Information shown below:

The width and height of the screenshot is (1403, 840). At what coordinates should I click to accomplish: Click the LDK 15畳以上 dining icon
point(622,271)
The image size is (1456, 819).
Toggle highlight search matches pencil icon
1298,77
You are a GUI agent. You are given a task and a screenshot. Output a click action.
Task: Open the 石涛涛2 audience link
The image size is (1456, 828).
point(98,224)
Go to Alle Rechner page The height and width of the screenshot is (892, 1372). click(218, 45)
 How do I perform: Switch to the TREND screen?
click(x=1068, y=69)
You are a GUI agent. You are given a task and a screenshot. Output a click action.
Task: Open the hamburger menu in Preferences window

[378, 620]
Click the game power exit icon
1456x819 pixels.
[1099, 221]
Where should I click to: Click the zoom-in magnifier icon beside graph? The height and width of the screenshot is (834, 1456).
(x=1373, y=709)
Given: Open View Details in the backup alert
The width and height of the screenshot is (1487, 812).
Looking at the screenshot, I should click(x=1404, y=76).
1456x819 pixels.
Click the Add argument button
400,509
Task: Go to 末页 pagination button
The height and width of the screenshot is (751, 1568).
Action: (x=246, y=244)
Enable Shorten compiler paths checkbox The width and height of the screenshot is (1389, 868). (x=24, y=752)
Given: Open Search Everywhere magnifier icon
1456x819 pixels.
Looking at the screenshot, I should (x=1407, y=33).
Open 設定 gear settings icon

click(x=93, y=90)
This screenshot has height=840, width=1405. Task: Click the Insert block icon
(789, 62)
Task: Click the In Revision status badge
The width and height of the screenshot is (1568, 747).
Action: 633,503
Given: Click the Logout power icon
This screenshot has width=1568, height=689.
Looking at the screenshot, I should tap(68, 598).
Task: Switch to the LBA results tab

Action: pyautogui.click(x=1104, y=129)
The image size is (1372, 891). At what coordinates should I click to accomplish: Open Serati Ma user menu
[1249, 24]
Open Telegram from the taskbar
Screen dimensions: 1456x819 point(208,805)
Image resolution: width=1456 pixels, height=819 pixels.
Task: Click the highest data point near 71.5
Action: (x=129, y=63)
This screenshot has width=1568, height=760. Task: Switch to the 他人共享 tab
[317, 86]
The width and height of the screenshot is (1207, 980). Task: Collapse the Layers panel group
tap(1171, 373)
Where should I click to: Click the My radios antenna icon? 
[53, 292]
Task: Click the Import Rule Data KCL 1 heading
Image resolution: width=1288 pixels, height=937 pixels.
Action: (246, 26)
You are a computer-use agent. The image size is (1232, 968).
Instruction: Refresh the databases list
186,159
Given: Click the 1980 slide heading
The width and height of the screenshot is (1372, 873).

End of Information shown.

Your task: An accurate, complete transcription of the records above is needed.

Problem solution:
The width and height of the screenshot is (1403, 840). At what coordinates should I click to accomplish: Click the LDK 15畳以上 dining icon
point(622,271)
The image size is (1456, 819).
Toggle highlight search matches pencil icon
1298,77
You are a GUI agent. You are given a task and a screenshot. Output a click action.
Task: Open the 石涛涛2 audience link
The image size is (1456, 828).
point(98,224)
Go to Alle Rechner page The height and width of the screenshot is (892, 1372). click(218, 45)
 How do I perform: Switch to the TREND screen?
click(x=1068, y=69)
You are a GUI agent. You are given a task and a screenshot. Output a click action.
Task: Open the hamburger menu in Preferences window

[378, 620]
Click the game power exit icon
1456x819 pixels.
[1099, 221]
Where should I click to: Click the zoom-in magnifier icon beside graph? The height and width of the screenshot is (834, 1456).
(x=1373, y=709)
Given: Open View Details in the backup alert
The width and height of the screenshot is (1487, 812).
Looking at the screenshot, I should click(x=1404, y=76).
1456x819 pixels.
Click the Add argument button
400,509
Task: Go to 末页 pagination button
The height and width of the screenshot is (751, 1568).
Action: (x=246, y=244)
Enable Shorten compiler paths checkbox The width and height of the screenshot is (1389, 868). (x=24, y=752)
Given: Open Search Everywhere magnifier icon
1456x819 pixels.
Looking at the screenshot, I should (x=1407, y=33).
Open 設定 gear settings icon

click(x=93, y=90)
This screenshot has height=840, width=1405. Task: Click the Insert block icon
(789, 62)
Task: Click the In Revision status badge
The width and height of the screenshot is (1568, 747).
Action: 633,503
Given: Click the Logout power icon
This screenshot has width=1568, height=689.
Looking at the screenshot, I should tap(68, 598).
Task: Switch to the LBA results tab

Action: pyautogui.click(x=1104, y=129)
The image size is (1372, 891). At what coordinates should I click to accomplish: Open Serati Ma user menu
[1249, 24]
Open Telegram from the taskbar
Screen dimensions: 1456x819 point(208,805)
Image resolution: width=1456 pixels, height=819 pixels.
Task: Click the highest data point near 71.5
Action: (x=129, y=63)
This screenshot has width=1568, height=760. Task: Switch to the 他人共享 tab
[317, 86]
The width and height of the screenshot is (1207, 980). Task: Collapse the Layers panel group
tap(1171, 373)
Where should I click to: Click the My radios antenna icon? 
[53, 292]
Task: Click the Import Rule Data KCL 1 heading
Image resolution: width=1288 pixels, height=937 pixels.
Action: (246, 26)
You are a computer-use agent. The image size is (1232, 968).
Instruction: Refresh the databases list
186,159
Given: Click the 1980 slide heading
The width and height of the screenshot is (1372, 873).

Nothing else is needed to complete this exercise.